-- AIM OF THE TASK --
Reproduce the records without changes, from the very start down to and including the line that contains "tap(247, 72)".

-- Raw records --
+++++

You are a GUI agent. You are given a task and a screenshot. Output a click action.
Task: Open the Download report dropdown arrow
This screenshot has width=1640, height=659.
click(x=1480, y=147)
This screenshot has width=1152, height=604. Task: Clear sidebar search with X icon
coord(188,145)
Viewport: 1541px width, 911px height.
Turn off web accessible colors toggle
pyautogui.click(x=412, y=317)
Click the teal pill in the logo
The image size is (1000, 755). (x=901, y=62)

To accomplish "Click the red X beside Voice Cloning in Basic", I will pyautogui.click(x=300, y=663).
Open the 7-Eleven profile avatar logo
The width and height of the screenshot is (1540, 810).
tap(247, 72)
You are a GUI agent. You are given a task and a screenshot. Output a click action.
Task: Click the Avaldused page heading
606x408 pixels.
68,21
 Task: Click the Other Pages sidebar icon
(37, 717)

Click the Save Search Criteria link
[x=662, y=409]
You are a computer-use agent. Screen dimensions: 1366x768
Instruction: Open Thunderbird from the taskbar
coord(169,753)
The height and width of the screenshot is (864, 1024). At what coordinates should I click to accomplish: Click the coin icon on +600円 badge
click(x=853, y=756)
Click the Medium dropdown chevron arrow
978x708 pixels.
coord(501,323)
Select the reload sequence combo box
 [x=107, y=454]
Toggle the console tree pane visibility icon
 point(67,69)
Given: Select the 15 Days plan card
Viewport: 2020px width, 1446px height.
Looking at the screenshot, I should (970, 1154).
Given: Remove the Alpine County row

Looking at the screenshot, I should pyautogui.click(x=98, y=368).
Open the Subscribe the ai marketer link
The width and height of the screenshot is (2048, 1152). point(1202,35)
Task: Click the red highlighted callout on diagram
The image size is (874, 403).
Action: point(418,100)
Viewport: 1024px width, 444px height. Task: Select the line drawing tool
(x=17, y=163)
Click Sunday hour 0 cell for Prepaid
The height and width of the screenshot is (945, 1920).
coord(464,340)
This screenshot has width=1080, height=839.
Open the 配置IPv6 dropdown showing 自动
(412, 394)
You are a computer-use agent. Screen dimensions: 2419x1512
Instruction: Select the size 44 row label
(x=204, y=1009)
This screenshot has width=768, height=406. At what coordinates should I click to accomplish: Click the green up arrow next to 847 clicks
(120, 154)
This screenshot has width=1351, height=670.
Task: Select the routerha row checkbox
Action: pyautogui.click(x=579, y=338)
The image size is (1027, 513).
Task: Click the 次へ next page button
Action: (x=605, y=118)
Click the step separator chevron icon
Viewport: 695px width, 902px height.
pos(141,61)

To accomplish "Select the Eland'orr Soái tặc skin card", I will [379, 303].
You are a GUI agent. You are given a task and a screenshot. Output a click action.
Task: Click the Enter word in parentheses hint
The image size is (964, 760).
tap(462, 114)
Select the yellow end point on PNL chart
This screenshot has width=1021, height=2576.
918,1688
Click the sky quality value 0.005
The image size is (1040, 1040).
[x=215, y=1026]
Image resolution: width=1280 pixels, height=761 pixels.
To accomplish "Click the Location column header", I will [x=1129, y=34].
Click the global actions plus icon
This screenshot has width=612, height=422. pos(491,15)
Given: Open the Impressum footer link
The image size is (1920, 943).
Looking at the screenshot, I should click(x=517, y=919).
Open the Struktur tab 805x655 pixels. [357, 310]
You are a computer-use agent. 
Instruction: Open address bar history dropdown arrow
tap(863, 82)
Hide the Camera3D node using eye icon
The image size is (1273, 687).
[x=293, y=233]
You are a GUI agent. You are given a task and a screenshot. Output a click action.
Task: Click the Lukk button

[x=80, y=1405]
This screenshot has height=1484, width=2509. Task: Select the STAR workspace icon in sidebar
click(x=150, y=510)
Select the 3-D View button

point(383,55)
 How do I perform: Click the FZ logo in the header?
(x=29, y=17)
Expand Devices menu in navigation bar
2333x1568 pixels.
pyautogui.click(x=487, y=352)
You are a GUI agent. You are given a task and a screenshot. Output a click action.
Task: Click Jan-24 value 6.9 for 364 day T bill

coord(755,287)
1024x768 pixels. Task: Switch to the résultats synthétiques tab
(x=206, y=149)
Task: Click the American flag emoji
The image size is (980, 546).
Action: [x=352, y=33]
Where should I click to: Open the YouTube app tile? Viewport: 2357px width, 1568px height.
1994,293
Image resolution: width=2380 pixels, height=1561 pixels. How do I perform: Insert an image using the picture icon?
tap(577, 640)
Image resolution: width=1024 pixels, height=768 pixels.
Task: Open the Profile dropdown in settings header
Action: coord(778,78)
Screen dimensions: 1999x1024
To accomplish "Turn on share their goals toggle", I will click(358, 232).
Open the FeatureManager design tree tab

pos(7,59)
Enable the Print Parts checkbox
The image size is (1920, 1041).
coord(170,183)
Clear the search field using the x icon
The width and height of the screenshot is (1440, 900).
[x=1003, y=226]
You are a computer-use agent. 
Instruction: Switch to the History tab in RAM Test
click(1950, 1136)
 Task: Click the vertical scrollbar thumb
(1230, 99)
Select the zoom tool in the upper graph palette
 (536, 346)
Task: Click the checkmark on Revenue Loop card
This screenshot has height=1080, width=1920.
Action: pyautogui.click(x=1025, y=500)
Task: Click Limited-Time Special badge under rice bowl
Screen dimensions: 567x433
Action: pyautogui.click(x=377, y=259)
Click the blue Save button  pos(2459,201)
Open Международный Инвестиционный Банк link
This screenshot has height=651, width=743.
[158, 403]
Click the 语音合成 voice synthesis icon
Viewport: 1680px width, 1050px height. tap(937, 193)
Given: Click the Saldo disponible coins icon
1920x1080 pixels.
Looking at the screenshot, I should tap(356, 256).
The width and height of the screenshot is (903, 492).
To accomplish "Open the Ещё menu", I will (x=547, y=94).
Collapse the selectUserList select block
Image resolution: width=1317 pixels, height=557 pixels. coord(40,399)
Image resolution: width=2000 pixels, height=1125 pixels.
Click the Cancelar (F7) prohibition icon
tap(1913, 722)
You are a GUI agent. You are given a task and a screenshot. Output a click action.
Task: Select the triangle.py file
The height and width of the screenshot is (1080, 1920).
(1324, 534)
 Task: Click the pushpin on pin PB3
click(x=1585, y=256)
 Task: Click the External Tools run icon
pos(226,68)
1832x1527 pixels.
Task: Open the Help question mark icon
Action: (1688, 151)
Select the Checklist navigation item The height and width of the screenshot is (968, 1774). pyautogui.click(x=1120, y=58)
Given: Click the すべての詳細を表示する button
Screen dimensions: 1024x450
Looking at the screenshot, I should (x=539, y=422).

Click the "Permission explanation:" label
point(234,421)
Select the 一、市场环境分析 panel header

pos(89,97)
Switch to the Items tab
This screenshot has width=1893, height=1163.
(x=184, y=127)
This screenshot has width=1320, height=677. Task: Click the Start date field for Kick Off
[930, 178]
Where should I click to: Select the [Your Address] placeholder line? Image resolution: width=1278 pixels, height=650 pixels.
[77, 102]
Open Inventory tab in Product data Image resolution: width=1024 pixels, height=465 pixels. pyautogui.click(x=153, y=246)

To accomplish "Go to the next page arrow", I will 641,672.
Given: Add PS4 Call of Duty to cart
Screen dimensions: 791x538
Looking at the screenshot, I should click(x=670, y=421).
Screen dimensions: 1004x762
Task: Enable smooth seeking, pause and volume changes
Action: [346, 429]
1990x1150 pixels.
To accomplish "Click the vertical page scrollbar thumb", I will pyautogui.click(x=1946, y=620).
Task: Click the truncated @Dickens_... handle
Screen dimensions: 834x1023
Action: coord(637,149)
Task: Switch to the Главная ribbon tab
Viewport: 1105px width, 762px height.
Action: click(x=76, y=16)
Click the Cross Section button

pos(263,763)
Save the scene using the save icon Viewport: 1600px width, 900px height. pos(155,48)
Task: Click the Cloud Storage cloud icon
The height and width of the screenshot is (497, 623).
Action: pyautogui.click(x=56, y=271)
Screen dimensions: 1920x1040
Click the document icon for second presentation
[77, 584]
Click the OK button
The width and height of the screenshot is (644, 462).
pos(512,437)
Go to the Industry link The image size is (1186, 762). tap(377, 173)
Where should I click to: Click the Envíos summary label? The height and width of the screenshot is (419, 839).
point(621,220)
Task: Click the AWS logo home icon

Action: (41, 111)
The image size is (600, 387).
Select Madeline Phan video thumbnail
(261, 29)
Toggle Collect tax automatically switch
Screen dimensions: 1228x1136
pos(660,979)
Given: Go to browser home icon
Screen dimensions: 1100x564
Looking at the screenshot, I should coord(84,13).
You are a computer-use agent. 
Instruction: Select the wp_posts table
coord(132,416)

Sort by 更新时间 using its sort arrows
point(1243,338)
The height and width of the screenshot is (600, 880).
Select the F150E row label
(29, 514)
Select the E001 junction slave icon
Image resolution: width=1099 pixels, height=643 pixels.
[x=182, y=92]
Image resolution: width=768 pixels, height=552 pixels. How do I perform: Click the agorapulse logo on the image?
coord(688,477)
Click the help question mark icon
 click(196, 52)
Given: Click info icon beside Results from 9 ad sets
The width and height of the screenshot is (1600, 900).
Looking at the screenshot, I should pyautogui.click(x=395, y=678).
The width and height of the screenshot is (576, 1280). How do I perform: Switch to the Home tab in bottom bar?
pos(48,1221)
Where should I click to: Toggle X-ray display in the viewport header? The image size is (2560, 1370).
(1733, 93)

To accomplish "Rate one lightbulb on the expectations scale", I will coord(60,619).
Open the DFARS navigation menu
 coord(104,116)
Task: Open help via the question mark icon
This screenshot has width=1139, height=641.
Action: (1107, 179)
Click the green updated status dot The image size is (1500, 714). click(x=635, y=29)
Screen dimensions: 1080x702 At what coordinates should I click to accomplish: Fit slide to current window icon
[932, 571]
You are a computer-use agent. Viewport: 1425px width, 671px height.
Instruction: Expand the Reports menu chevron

+++++

-- COMPLETE ANSWER --
You are a GUI agent. You are given a task and a screenshot. Output a click action.
Task: Open the Download report dropdown arrow
This screenshot has width=1640, height=659.
click(x=1480, y=147)
This screenshot has width=1152, height=604. Task: Clear sidebar search with X icon
coord(188,145)
Viewport: 1541px width, 911px height.
Turn off web accessible colors toggle
pyautogui.click(x=412, y=317)
Click the teal pill in the logo
The image size is (1000, 755). (x=901, y=62)

To accomplish "Click the red X beside Voice Cloning in Basic", I will pyautogui.click(x=300, y=663).
Open the 7-Eleven profile avatar logo
The width and height of the screenshot is (1540, 810).
tap(247, 72)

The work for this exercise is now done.